The development of an embryo into a fully formed, healthy baby is a highly complex and regulated process that requires precise temporal transcription and translation of our genetic code. Chromosomal aneuploidy brings with it major changes in gene dosage which typically has a catastrophic effect on this fine-tuned process. Indeed, the primary effect of aneuploidy is embryonic and/or fetal lethality. 1–8 The greater the number of protein coding genes involved, the higher the chance the pregnancy will miscarry. 1
With few exceptions, every somatic cell in the human body should have the same chromosome number and structure. This concept is based on the supposition that mitotic division errors are rare. In reality, early cell divisions are error-prone and chromosomal mosaicism is the consequence. The clinical effects of chromosomal mosaicism are directly linked to the size of the gene imbalance, the timing of the initial event, and, most likely, the distribution of the abnormal cells in tissues. A chromosome segregation error that creates a normal cell line in an embryo carrying a meiotic error can be viewed as a mechanism that can attenuate the lethality of a chromosomal aneuploidy through a shift of the gene dosage back towards normal. Conversely, the earlier an abnormal cell line arises in a chromosomally normal conception, the greater the proportion of the abnormal cells. An error occurring within the first few cell divisions is likely to be expressed as abnormal cells in extra-embryonic tissues as well as the inner cell mass.
Genetic counseling is strongly recommended for patients who find themselves dealing with a preimplantation/prenatal diagnosis involving chromosomal mosaicism. Each situation needs to be assessed on a case-by-case basis and counseled accordingly. Patients should understand the risk for a liveborn with a mosaic chromosome abnormality.

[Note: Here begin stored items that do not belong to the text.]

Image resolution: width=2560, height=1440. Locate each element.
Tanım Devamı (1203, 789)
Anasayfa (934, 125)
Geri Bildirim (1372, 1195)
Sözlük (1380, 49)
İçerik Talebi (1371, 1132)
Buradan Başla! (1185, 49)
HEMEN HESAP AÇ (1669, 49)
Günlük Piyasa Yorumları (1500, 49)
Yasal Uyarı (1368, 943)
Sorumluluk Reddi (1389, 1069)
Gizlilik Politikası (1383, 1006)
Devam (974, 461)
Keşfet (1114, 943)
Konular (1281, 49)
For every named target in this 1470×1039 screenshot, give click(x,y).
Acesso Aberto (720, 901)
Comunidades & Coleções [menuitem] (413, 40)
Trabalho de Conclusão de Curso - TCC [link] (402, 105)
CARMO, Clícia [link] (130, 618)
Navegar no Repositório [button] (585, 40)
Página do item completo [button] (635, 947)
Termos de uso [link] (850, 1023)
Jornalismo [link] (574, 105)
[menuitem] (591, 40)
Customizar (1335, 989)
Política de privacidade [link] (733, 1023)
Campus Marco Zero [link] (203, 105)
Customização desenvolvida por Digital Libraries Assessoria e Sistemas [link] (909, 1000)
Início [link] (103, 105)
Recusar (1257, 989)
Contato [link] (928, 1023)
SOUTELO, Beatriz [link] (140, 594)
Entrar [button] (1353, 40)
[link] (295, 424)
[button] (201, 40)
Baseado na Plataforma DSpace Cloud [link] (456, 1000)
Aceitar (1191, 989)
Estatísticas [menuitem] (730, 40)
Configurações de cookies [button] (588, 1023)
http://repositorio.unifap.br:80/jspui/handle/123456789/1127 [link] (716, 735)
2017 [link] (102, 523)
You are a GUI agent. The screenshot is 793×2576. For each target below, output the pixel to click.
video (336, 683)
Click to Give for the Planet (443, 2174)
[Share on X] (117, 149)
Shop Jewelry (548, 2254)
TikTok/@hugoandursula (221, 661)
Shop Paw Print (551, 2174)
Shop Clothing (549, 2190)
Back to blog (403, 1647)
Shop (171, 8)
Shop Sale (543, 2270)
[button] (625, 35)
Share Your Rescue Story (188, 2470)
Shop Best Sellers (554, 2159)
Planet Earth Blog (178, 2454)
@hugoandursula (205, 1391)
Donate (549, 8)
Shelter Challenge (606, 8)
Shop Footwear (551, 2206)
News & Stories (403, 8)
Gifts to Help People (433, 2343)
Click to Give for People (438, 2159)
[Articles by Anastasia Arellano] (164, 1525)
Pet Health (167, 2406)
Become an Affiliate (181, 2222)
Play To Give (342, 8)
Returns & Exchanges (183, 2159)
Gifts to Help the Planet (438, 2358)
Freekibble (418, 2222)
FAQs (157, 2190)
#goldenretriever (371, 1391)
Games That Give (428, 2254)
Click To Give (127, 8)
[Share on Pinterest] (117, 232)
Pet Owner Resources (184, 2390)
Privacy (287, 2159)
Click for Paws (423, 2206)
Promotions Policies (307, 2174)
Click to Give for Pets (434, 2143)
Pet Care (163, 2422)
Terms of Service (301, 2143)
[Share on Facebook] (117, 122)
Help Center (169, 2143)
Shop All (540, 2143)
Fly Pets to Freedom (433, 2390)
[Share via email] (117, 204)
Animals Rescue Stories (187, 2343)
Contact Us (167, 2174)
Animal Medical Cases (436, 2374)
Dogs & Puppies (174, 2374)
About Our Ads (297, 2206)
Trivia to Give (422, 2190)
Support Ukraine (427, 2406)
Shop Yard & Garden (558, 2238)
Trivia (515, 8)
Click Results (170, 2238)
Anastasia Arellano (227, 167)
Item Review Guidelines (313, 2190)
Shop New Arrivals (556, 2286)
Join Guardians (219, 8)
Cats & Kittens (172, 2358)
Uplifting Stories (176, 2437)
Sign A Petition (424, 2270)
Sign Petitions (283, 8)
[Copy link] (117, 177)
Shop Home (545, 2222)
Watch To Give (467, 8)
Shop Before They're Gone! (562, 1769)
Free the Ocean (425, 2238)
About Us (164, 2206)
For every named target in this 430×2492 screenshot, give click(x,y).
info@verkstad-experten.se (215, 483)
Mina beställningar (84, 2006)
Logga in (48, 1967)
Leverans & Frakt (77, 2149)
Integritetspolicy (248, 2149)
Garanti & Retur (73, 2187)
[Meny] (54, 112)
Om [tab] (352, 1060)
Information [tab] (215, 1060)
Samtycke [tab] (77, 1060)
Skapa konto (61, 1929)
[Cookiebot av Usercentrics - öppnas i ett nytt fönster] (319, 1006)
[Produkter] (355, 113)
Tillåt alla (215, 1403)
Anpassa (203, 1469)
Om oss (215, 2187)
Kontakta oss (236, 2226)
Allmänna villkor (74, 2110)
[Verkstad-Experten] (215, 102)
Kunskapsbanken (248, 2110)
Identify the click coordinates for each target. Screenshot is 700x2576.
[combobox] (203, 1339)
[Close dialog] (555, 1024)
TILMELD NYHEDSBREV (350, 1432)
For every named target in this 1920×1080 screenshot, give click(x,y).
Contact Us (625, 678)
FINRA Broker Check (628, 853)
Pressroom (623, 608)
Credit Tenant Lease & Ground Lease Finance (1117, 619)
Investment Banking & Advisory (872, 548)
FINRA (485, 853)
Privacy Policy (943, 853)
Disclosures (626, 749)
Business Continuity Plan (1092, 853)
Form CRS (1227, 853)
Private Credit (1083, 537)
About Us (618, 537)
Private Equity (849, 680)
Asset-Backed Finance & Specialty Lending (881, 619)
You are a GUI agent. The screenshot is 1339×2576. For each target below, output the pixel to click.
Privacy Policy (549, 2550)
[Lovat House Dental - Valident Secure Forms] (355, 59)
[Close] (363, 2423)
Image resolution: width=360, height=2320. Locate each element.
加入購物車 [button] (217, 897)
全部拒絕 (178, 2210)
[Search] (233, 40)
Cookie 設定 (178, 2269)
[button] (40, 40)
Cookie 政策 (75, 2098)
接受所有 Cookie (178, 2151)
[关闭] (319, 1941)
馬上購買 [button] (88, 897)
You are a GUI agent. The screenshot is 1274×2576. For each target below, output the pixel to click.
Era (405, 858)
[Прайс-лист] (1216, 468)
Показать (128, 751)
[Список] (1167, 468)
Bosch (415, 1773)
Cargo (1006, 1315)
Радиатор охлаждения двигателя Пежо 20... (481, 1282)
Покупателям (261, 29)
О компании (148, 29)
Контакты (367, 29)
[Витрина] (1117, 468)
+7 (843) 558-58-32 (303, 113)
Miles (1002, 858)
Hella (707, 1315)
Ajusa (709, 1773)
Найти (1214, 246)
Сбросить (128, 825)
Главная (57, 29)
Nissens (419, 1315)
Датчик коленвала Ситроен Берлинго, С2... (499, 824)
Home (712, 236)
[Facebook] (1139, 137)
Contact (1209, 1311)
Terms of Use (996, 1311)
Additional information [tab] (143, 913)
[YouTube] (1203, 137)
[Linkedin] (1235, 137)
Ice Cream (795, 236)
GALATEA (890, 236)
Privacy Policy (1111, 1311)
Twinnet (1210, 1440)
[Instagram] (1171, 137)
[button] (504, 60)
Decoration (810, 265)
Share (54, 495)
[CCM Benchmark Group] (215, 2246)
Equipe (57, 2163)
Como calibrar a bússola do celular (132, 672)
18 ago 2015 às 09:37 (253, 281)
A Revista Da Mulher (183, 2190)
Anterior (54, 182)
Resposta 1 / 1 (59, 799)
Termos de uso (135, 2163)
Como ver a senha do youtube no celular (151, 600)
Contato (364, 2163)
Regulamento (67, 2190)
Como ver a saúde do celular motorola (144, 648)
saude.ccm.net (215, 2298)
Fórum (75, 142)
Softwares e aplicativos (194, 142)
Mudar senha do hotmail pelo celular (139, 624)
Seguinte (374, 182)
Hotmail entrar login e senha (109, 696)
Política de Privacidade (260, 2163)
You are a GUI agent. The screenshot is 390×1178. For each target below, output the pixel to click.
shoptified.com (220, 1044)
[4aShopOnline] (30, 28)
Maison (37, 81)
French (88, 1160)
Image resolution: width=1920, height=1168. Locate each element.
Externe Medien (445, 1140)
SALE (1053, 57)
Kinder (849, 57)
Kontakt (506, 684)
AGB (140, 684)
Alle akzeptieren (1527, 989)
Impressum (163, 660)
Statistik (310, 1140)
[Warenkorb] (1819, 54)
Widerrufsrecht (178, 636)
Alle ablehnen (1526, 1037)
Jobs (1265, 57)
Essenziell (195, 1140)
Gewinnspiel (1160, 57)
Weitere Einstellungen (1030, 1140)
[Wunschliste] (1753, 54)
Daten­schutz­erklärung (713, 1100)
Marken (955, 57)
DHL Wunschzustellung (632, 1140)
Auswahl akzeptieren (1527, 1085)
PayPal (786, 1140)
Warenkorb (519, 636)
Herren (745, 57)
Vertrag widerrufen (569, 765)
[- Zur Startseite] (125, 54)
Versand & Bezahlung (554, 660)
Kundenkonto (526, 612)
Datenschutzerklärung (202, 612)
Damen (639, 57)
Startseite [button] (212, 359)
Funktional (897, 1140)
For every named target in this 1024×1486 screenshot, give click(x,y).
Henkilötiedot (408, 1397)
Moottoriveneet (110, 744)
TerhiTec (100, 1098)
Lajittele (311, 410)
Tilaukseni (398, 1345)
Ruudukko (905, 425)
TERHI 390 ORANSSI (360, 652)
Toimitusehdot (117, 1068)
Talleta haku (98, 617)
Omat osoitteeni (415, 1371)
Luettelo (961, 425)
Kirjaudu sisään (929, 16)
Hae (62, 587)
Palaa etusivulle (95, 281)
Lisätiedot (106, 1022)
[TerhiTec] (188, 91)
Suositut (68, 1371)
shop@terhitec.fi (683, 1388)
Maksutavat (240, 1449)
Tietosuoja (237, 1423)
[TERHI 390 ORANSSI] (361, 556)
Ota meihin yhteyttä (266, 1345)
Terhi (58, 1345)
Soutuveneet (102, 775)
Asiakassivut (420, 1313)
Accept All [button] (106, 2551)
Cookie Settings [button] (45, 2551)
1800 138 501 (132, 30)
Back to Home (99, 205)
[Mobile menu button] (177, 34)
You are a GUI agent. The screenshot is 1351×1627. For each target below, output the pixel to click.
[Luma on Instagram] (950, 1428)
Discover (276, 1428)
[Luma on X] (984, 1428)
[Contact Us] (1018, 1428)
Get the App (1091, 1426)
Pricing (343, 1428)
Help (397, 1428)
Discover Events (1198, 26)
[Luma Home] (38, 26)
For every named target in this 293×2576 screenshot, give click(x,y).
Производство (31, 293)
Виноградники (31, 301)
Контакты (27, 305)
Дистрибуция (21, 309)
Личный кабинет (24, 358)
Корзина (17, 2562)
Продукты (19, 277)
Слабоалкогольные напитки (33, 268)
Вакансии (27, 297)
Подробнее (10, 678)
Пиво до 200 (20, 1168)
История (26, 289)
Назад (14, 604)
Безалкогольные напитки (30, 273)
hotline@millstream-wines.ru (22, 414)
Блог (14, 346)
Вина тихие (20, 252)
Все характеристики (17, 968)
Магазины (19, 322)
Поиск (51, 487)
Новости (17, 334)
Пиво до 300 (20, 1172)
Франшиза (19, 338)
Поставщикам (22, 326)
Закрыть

This review will briefly present the mechanism by which mosaicism arises. We will then discuss the incidence and significance of finding mosaicism through: [1] embryo biopsy, [2] chorionic villus sampling (CVS), [3] amniocentesis and [4] non-invasive prenatal testing (NIPT) using cell free DNA (cfDNA). Clinical impact will mainly focus on reproductive and prenatal diagnostic issues; the role of post-zygotic chromosome segregation in cancer and other post-natal diseases will not be discussed in detail.
Mosaic aneuploidies are generated by two principal mechanisms: post-zygotic mitotic chromosome segregation errors ( Figures 1b – d ) and post-zygotic mitotic trisomy/monosomy rescue of a pre-existing aneuploidy of meiotic origin ( Figure 2 ).
Origins of mosaic preimplantation embryos in human. a, Incidence of aneuploid sperm and eggs (single cells) and mosaic embryos at the cleavage and blastocyst stages (% of cases). 14–24 b-e, examples of mechanisms resulting in chromosomally mosaic embryos. b, anaphase lag. c, failed chromosome capture. d, tripolar spindle formation. e, endoduplication or failed cytokinesis result in tetraploid cells.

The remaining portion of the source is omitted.